Material provided START

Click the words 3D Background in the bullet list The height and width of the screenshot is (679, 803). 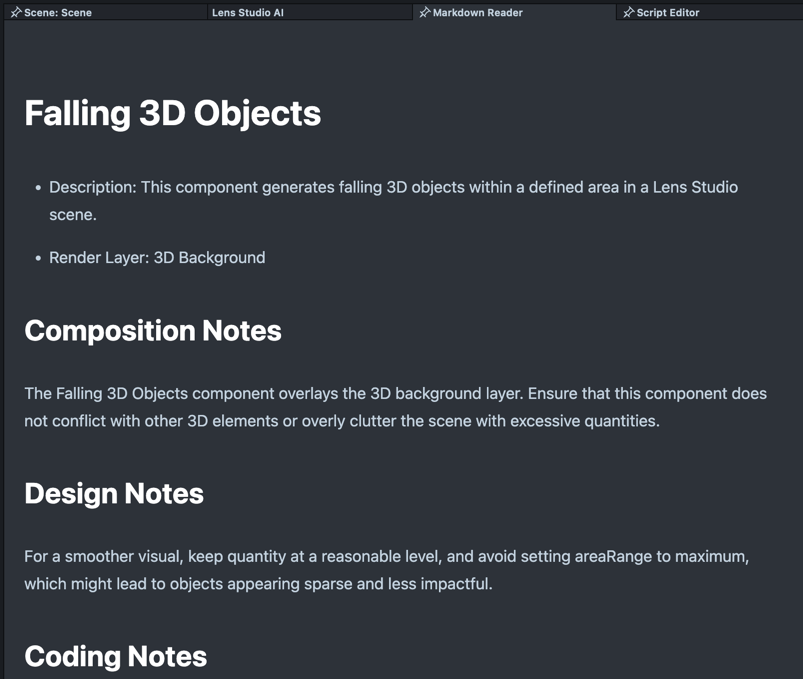pyautogui.click(x=209, y=257)
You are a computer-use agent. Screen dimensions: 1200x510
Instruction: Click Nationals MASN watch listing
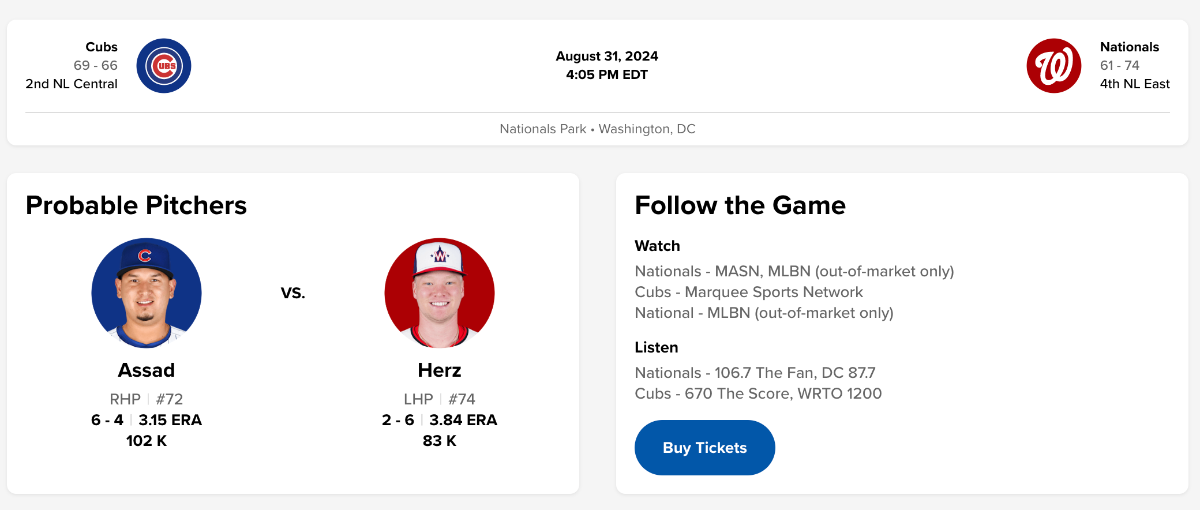(794, 271)
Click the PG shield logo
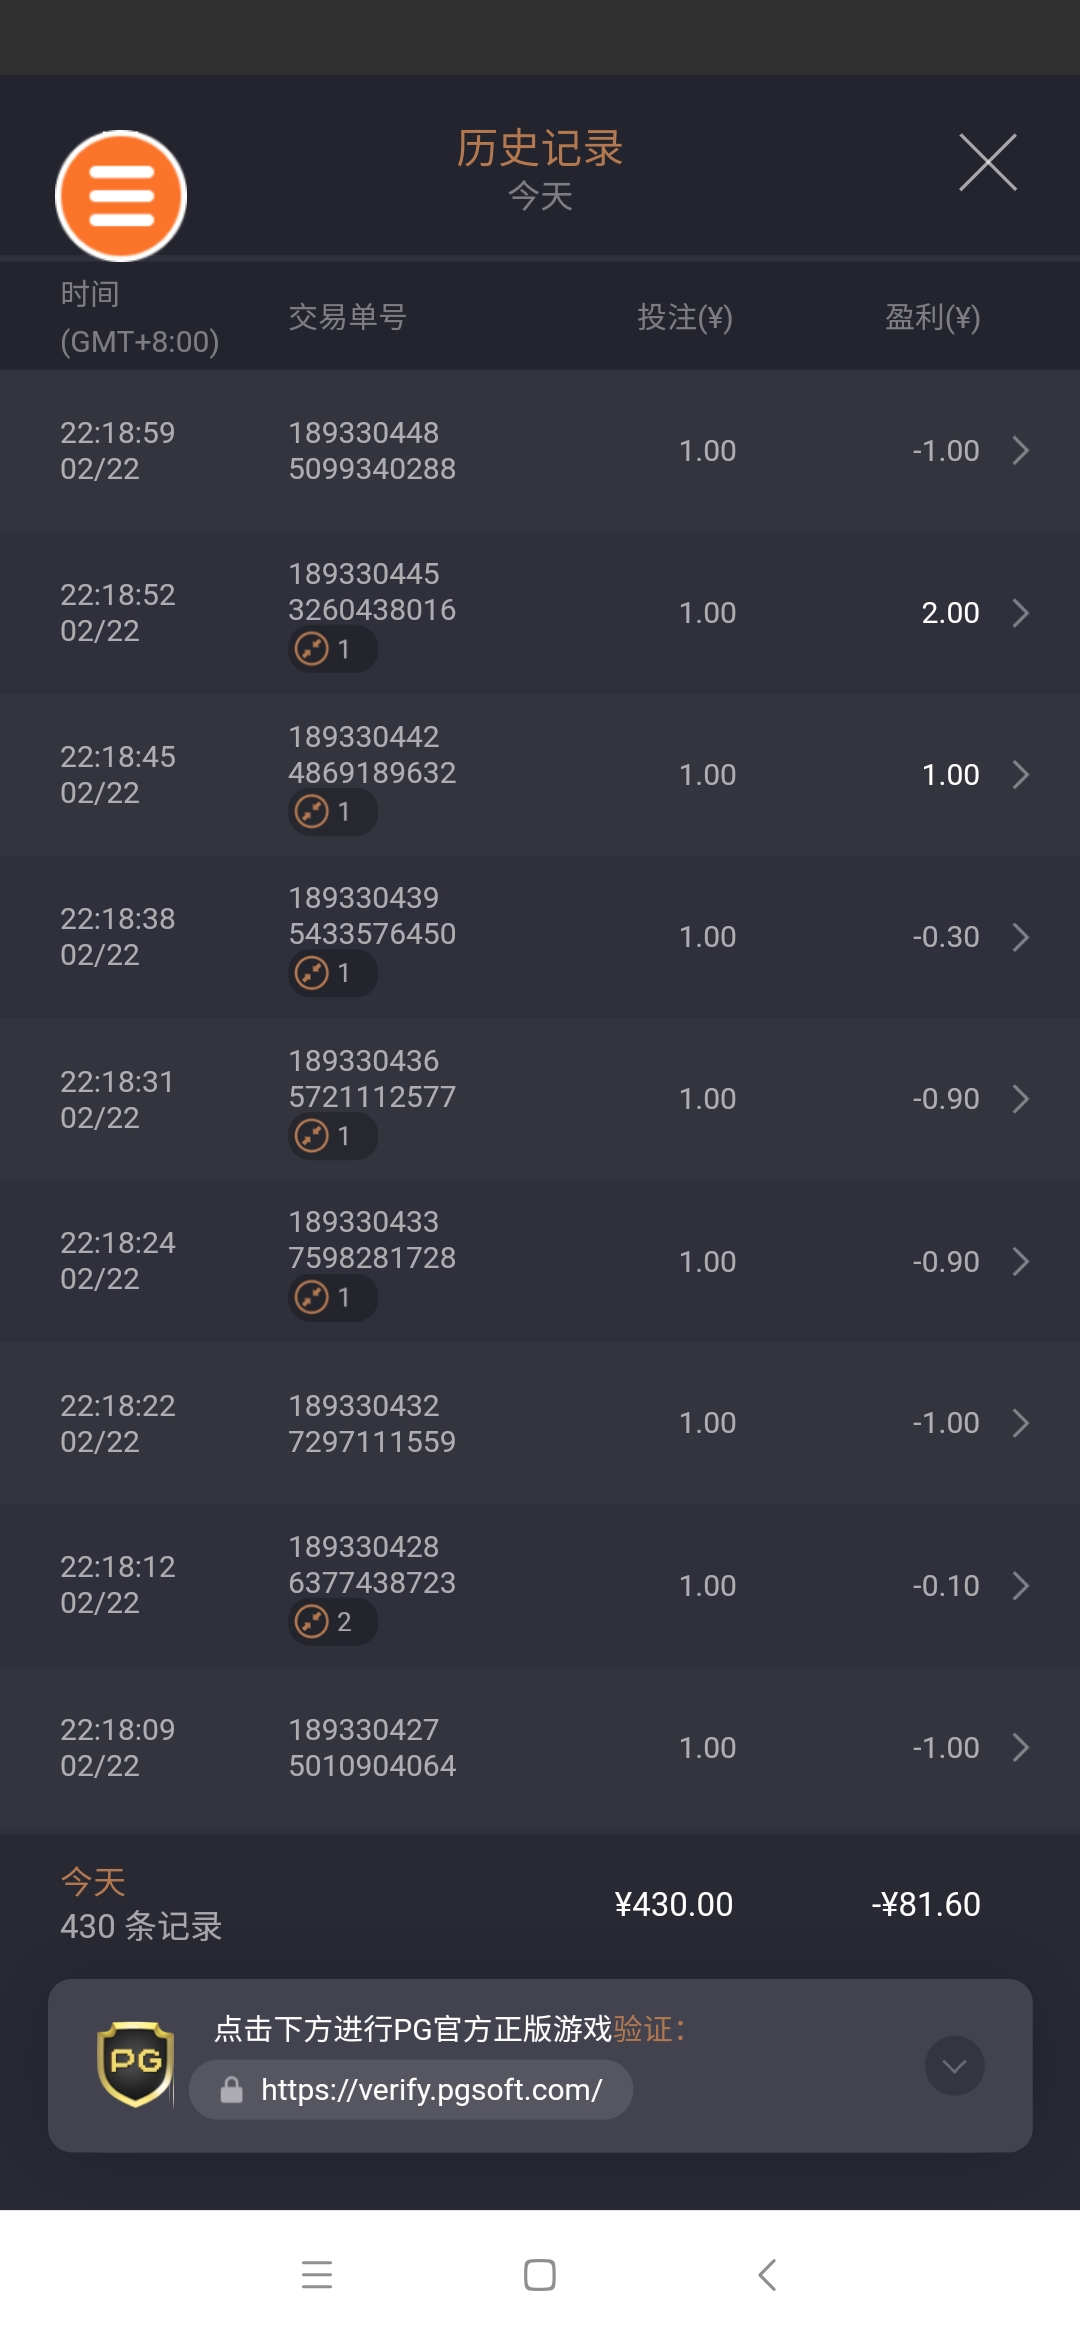 point(135,2064)
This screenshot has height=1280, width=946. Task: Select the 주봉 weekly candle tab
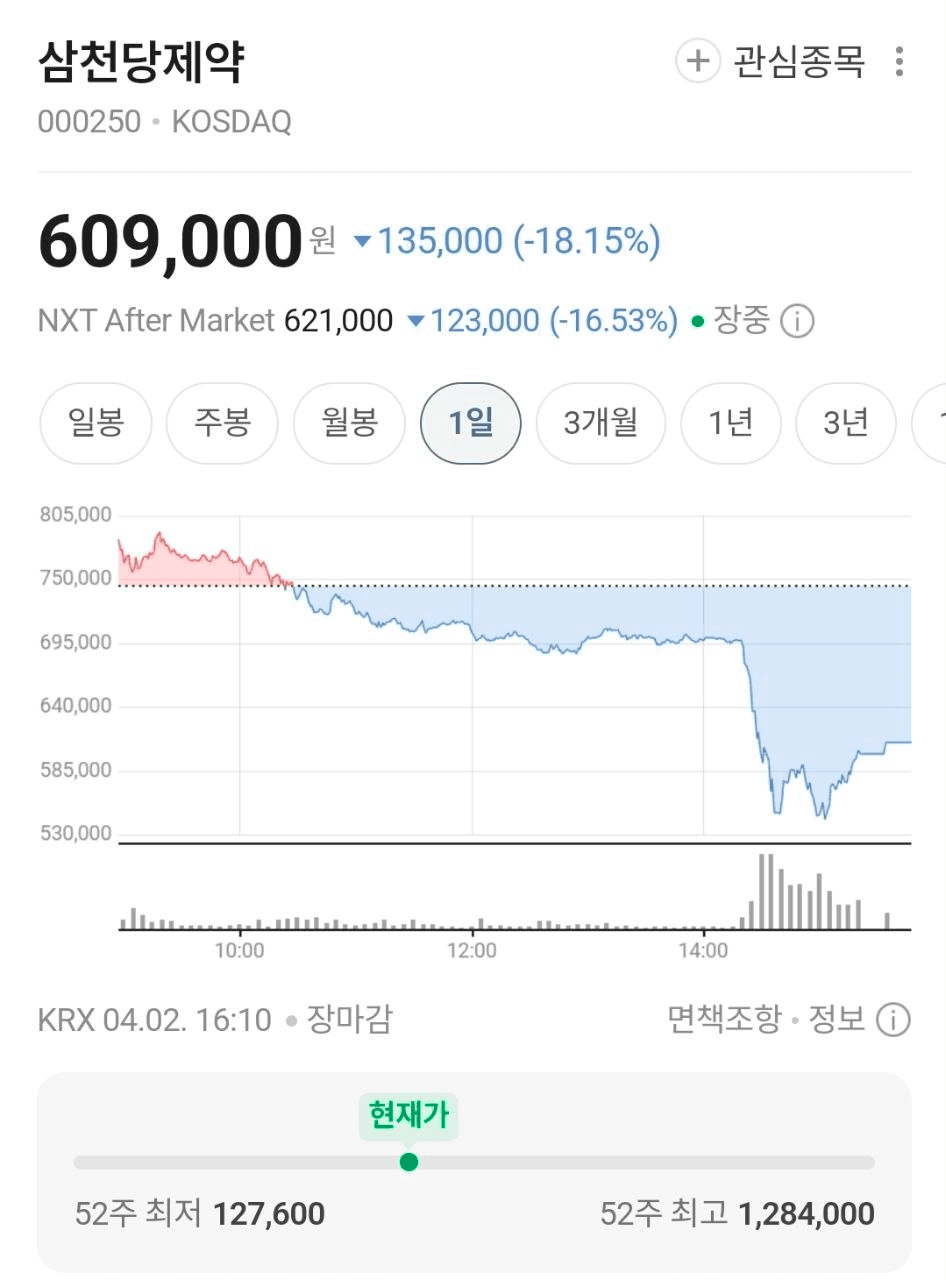click(x=222, y=423)
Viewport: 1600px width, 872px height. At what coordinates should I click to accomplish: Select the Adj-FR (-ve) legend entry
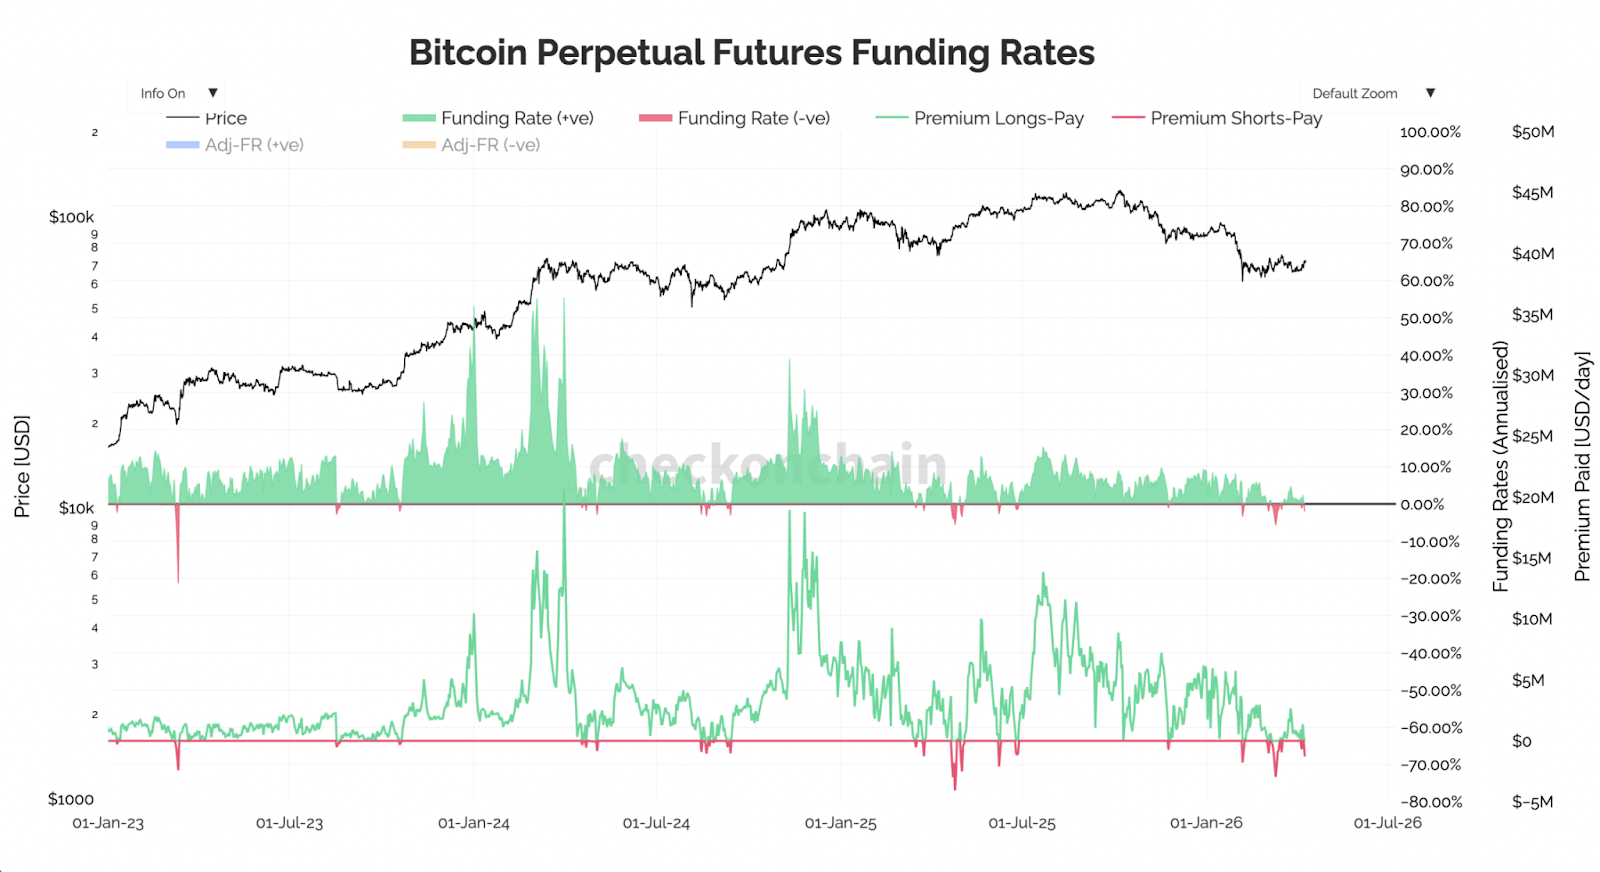[x=490, y=145]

Material provided END

→ **What is being asked**
Your task is to retype, exactly and only, the lines from the line holding "You are a computer-use" through the final line of the data above, with both ends kept. Drop the pictures.

→ **Task solution**
You are a computer-use agent. Screen dimensions: 1200x510
Instruction: Click Nationals MASN watch listing
(794, 271)
Click the PG shield logo
 point(135,2064)
This screenshot has height=1280, width=946. Task: Select the 주봉 weekly candle tab
click(x=222, y=423)
Viewport: 1600px width, 872px height. At what coordinates should I click to accomplish: Select the Adj-FR (-ve) legend entry
[x=490, y=145]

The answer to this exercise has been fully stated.